I couldn’t lay in bed and fake sick because I wasn’t believable so I begrudgingly hauled myself into the shower where I hatched a beautiful plan that came to me in a moment of divine inspiration.

We lived in the country, about 15-20 miles outside of town, and we rode the bus to school every morning. There was a ton of snow on the ground and a good foot of fresh fallen made it hard to get around on our country road, so on her way to work, mom dropped me off at Kim’s bus stop, which was on the paved road so I could wait for the bus with her.

I knew Kim wouldn’t be down on the road yet because she was always late. So as mom drove off, I simply trudged through some snow and waited behind a giant pine tree away from the path a little bit. It was still sort of dark outside and eerily quiet, but after about 10 minutes, I heard Kim shuffling through the snow down the long path to the road. I watched her go by and said a silent “see you tomorrow” as she waited for the bus. It came about 3 minutes later and I was all alone, standing in a snow drift, hiding behind a tree.

All because I was blue and needed to watch The Price is Right or I might die.
==================================================
Activities:
1) Copy the stretch of the school-skipping story from "We lived in" through "behind a tree.".
2) Write what comes next in the story about hiding from the school bus, starting after its last sentence.

Available data:
==================================================
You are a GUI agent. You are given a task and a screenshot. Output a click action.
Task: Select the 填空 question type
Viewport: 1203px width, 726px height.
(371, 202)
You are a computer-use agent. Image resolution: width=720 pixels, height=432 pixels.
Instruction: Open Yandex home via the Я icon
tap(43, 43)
==================================================
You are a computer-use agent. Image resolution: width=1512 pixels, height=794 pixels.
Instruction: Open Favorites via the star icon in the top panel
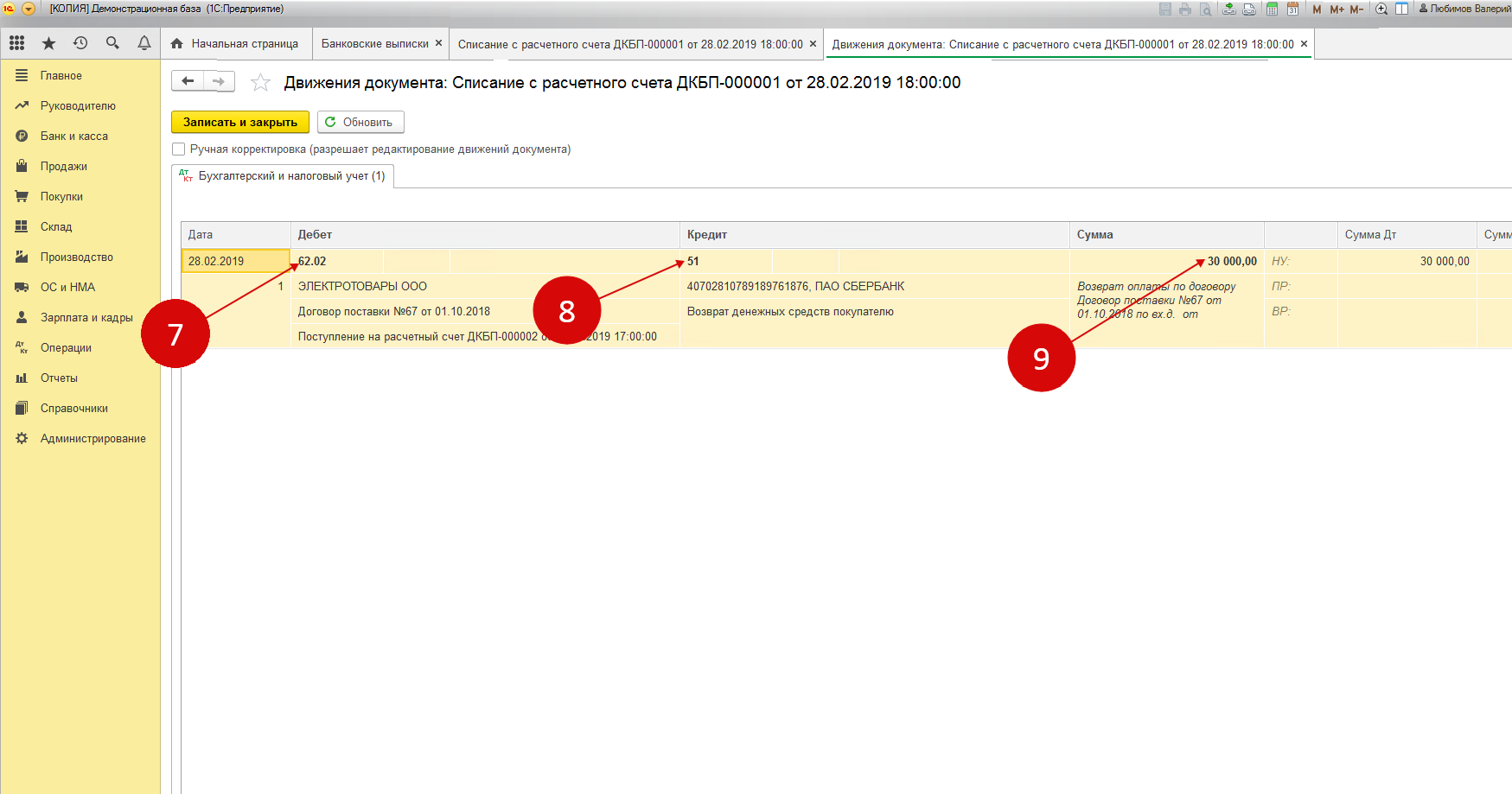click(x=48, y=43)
==================================================
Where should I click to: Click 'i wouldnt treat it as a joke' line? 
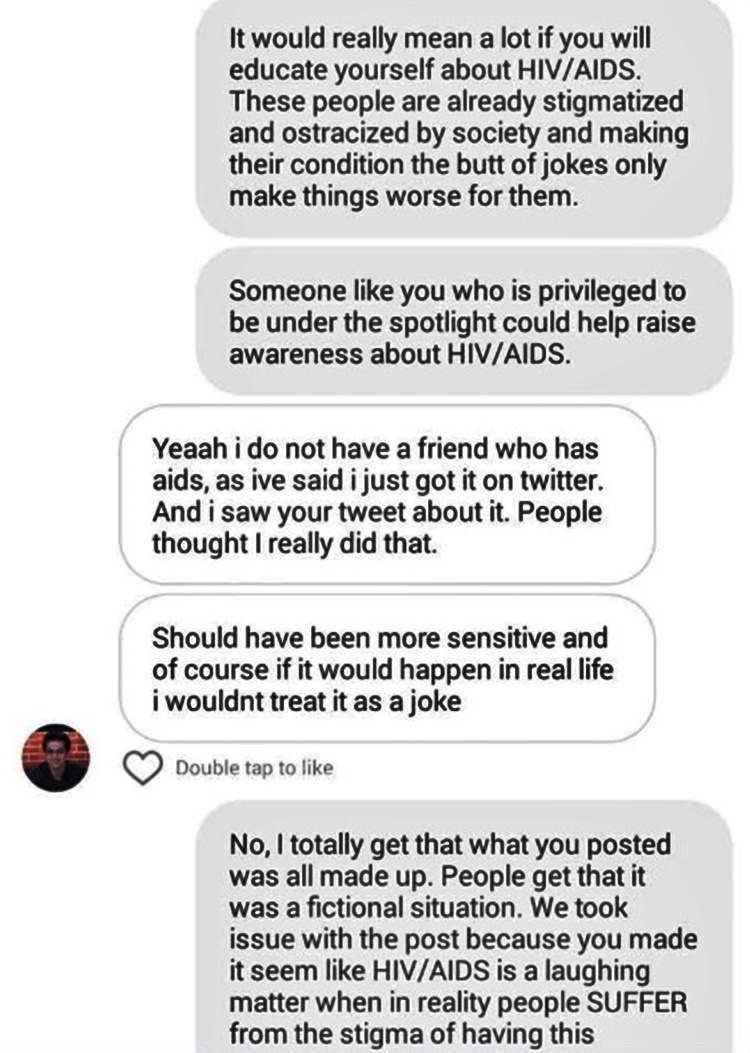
==================================================
Per-task outputs:
1)
We lived in the country, about 15-20 miles outside of town, and we rode the bus to school every morning. There was a ton of snow on the ground and a good foot of fresh fallen made it hard to get around on our country road, so on her way to work, mom dropped me off at Kim’s bus stop, which was on the paved road so I could wait for the bus with her.

I knew Kim wouldn’t be down on the road yet because she was always late. So as mom drove off, I simply trudged through some snow and waited behind a giant pine tree away from the path a little bit. It was still sort of dark outside and eerily quiet, but after about 10 minutes, I heard Kim shuffling through the snow down the long path to the road. I watched her go by and said a silent “see you tomorrow” as she waited for the bus. It came about 3 minutes later and I was all alone, standing in a snow drift, hiding behind a tree.

2)
The rub? I had to walk TWO MILES THROUGH THE SNOW DRIFTS to get back home. And because God wanted me to pay some sort of penance for my diabolical deceit, it started to snow heavily again. I was petrified that someone would drive by on that country road, see me and offer to take me to school. As guilty as I was feeling about this whole thing – remember, I was a good girl who ALWAYS played by the rules and fretted and obsessed about everything in life - this was some bold maneuvering.

But ultimately God must have understood that I really needed to watch Price is Right because he got me through the snow drifts and blizzard with my backpack in tow.

I still remember how weird it felt to be wandering around at home when I knew I should be at school. Slightly liberating. Slightly panicky. Because getting caught would mean I’d never get into a good college and my whole life would be destroyed, right?

But when 10:00 rolled around and I snuggled up to the TV with my cup of hot chocolate everything felt better. There was my guy – Bob Barker – waiting on the stage as Rod Roddy told those crazy people to “Come on down” because they were the next contestants on the Price is Right.

The coolest thing of all? Unbeknownst to me, this was one of the few episodes in the show’s history where EVERY SINGLE PRIZE FOR EVERY SINGLE SHOWCASE WAS A NEW CAR! You remember how it went. In the first half of the show the prizes were usually a Lazy Boy recliner, a washer/dryer set, and then the car. Then the same types of prizes in the second half. It was unbelievable when Bob kept giving everyone cars.

Whether it was check writing game, or the golf putting game or that ridiculous yodeling mountain climber game, people kept winning cars. Totally awesome. I don’t remember much about the showcase showdown at the end, other than it was all cars and RVs and campers and boats. Pretty cool.

I felt better after the Price is Right. I proceeded to watch Family Feud, the $25,000 Pyramid and Scrabble. I threw in a little Hogan’s Heroes and I Love Lucy and topped it all off with some General Hospital.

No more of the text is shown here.